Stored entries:
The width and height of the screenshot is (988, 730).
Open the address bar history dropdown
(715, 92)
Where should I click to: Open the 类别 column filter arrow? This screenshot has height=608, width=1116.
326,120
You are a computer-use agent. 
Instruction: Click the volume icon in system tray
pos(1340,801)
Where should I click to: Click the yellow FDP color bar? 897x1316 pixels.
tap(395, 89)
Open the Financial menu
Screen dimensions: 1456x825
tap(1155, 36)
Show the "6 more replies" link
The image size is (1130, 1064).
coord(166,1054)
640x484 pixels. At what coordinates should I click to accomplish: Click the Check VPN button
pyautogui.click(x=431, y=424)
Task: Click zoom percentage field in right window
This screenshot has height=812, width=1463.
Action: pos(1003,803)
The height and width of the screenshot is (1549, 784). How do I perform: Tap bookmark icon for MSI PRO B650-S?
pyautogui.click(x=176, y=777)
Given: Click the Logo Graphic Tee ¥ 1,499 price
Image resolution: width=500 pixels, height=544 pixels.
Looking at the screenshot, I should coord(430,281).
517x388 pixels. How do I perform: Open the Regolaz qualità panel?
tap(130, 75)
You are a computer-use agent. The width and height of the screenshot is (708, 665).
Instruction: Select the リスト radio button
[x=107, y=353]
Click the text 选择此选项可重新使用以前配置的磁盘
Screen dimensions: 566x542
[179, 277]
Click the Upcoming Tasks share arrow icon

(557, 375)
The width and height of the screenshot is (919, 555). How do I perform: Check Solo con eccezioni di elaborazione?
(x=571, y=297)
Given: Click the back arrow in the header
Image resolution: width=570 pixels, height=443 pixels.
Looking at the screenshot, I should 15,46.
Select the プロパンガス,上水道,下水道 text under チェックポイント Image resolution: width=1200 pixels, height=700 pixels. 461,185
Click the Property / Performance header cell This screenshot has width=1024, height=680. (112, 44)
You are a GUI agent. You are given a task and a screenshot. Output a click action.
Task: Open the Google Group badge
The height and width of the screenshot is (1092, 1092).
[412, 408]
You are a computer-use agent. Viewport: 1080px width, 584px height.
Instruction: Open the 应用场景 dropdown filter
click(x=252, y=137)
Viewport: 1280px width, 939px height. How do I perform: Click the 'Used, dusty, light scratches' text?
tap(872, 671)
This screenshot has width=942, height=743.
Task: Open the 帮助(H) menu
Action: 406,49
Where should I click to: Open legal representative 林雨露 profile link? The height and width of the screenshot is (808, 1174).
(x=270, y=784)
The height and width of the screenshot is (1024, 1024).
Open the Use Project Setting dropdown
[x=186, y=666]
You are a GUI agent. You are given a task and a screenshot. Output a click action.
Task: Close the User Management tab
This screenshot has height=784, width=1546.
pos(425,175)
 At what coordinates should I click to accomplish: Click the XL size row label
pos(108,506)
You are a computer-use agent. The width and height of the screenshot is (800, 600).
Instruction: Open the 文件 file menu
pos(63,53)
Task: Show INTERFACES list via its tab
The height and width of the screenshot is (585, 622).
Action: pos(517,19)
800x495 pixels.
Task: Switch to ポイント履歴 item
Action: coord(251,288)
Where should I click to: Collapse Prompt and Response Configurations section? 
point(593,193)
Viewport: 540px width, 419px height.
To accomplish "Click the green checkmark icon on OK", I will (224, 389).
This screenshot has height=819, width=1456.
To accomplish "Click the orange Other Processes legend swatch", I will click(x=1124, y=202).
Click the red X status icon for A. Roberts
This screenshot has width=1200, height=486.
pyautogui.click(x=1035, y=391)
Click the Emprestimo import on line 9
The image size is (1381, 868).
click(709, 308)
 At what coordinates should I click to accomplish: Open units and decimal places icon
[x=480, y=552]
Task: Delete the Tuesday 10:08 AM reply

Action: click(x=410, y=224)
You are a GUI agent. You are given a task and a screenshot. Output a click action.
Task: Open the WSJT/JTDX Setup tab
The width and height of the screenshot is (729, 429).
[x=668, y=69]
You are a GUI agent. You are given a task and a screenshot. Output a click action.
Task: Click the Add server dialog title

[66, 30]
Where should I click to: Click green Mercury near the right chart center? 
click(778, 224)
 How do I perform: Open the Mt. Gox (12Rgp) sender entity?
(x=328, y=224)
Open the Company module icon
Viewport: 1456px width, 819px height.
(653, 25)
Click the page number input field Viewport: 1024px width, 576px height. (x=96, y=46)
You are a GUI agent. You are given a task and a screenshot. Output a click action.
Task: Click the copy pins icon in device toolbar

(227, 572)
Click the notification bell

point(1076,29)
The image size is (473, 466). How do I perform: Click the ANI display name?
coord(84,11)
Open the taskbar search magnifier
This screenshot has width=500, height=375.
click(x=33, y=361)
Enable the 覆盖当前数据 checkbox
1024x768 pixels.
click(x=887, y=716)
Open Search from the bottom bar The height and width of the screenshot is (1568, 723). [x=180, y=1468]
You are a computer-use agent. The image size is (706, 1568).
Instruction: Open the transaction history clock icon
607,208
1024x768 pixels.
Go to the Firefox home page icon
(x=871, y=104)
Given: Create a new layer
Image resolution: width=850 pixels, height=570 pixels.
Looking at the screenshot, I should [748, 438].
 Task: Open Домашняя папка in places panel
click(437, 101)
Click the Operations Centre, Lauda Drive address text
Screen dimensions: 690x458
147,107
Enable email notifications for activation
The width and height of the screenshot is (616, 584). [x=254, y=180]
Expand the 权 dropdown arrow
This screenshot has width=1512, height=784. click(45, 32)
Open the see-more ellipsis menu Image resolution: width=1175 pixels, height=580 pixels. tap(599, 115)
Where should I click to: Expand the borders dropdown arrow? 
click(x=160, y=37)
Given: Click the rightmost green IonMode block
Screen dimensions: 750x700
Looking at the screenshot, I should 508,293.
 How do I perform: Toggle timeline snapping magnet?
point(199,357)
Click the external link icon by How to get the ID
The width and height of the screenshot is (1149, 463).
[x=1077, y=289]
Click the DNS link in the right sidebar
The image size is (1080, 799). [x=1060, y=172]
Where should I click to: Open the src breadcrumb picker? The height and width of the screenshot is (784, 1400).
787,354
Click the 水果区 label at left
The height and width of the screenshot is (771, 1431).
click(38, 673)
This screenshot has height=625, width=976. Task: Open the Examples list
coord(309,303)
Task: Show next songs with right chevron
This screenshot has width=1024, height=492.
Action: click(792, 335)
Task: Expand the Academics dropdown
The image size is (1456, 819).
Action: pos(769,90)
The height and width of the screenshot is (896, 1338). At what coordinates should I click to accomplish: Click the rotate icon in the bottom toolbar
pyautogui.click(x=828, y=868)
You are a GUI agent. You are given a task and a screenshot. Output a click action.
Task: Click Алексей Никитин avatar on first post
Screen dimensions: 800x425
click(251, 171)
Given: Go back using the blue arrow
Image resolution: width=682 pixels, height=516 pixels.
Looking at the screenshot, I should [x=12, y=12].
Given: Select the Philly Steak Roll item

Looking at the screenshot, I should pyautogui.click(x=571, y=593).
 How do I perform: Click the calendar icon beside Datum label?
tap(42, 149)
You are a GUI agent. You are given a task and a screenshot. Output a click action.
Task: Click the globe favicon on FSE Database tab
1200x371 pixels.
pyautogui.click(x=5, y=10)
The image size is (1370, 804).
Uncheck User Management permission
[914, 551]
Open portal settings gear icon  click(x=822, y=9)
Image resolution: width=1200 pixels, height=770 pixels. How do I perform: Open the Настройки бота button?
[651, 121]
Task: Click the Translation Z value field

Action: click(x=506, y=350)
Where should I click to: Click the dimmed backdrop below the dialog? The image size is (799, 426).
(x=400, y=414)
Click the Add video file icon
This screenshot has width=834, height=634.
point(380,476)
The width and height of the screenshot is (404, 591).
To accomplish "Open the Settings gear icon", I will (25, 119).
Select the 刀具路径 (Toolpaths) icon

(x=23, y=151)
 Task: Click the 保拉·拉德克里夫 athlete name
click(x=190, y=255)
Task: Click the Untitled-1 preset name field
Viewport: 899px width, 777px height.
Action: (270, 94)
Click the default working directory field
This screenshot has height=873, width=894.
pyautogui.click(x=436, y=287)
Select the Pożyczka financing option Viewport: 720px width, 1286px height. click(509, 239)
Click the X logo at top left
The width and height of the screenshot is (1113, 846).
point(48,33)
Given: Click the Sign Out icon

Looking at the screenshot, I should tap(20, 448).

TASK GOAL:
Which lines hold the string "gear"? Copy all of them from the data above.

ANSWER SECTION:
Open portal settings gear icon  click(x=822, y=9)
To accomplish "Open the Settings gear icon", I will (25, 119).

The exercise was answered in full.